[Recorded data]

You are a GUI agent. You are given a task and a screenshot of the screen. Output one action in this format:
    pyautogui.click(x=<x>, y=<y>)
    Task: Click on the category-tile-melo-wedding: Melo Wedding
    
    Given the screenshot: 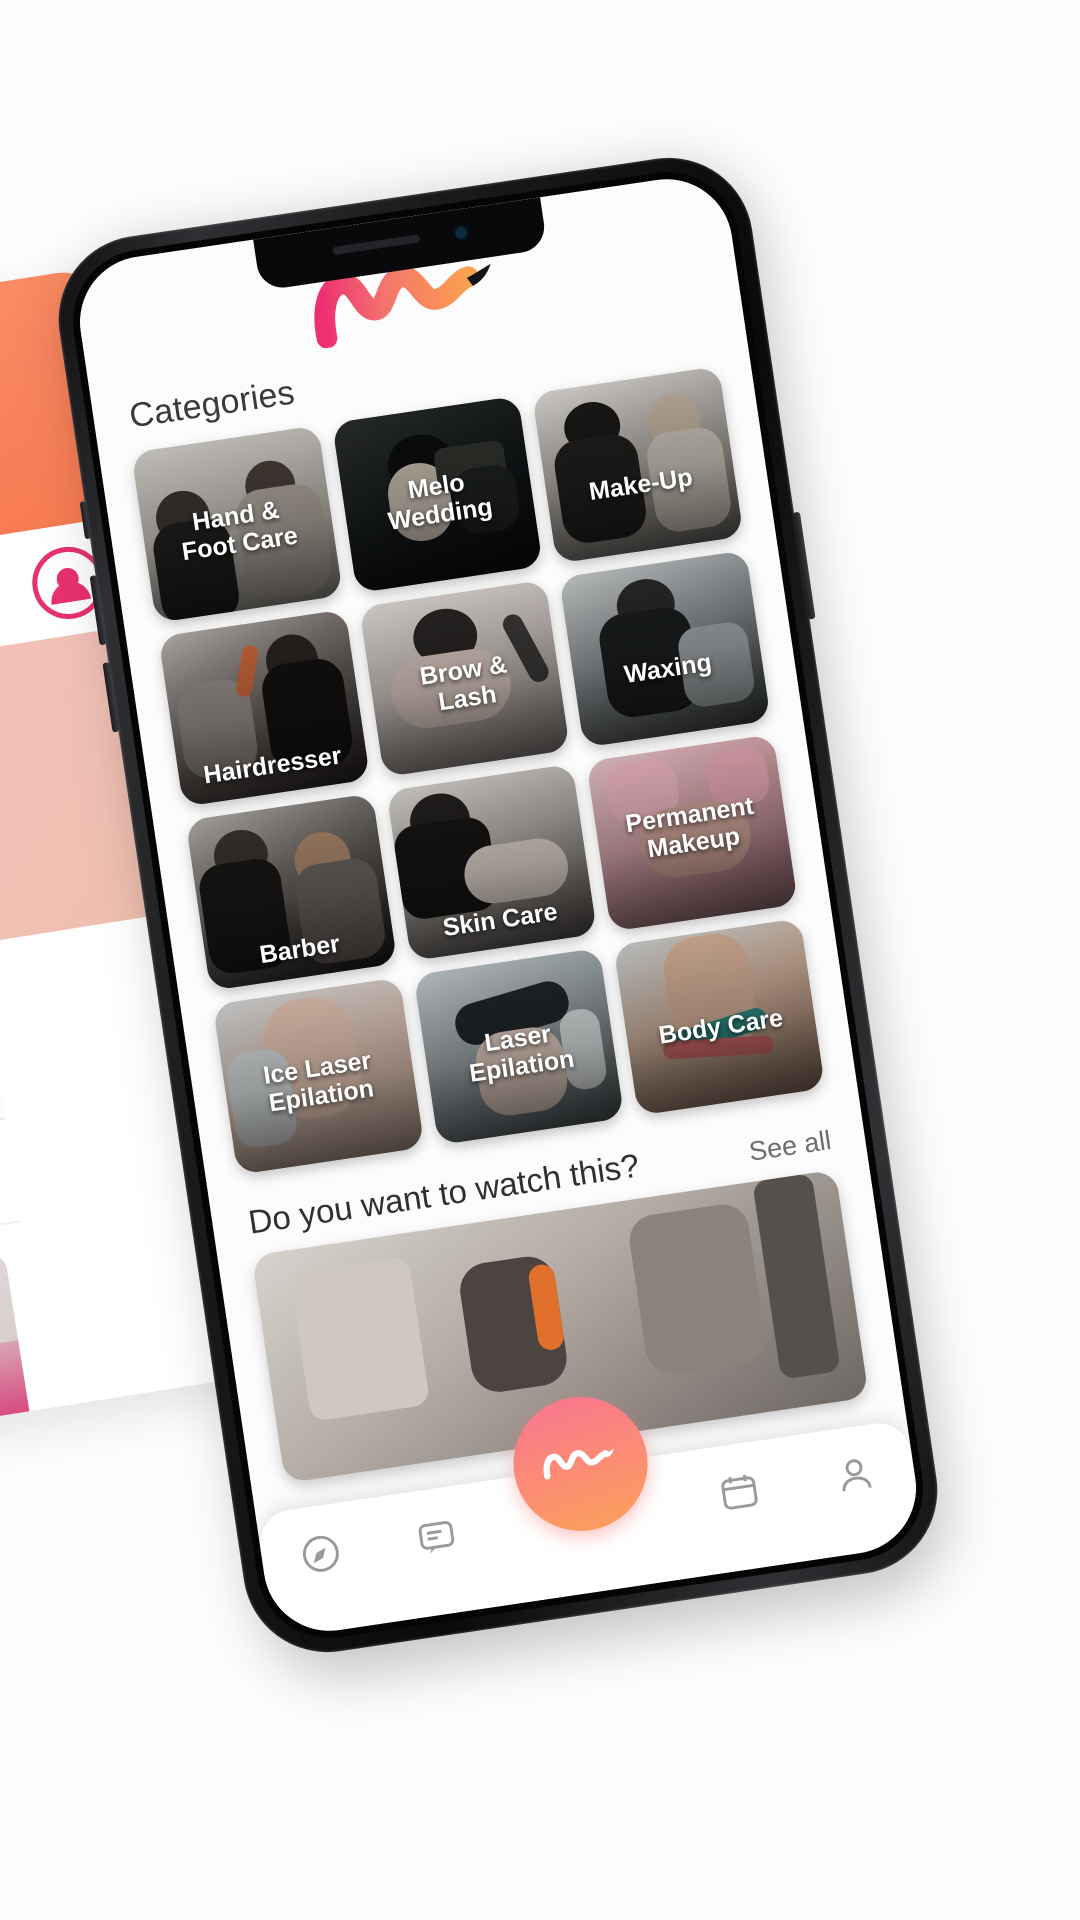 What is the action you would take?
    pyautogui.click(x=438, y=494)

* [About this exercise]: Rewrite the lines from the start of the recorded data through the line containing "Task: Click on", changing "one action" to "a single action" and leaving everything else as is.

* [Exercise solution]:
You are a GUI agent. You are given a task and a screenshot of the screen. Output a single action in this format:
    pyautogui.click(x=<x>, y=<y>)
    Task: Click on the category-tile-melo-wedding: Melo Wedding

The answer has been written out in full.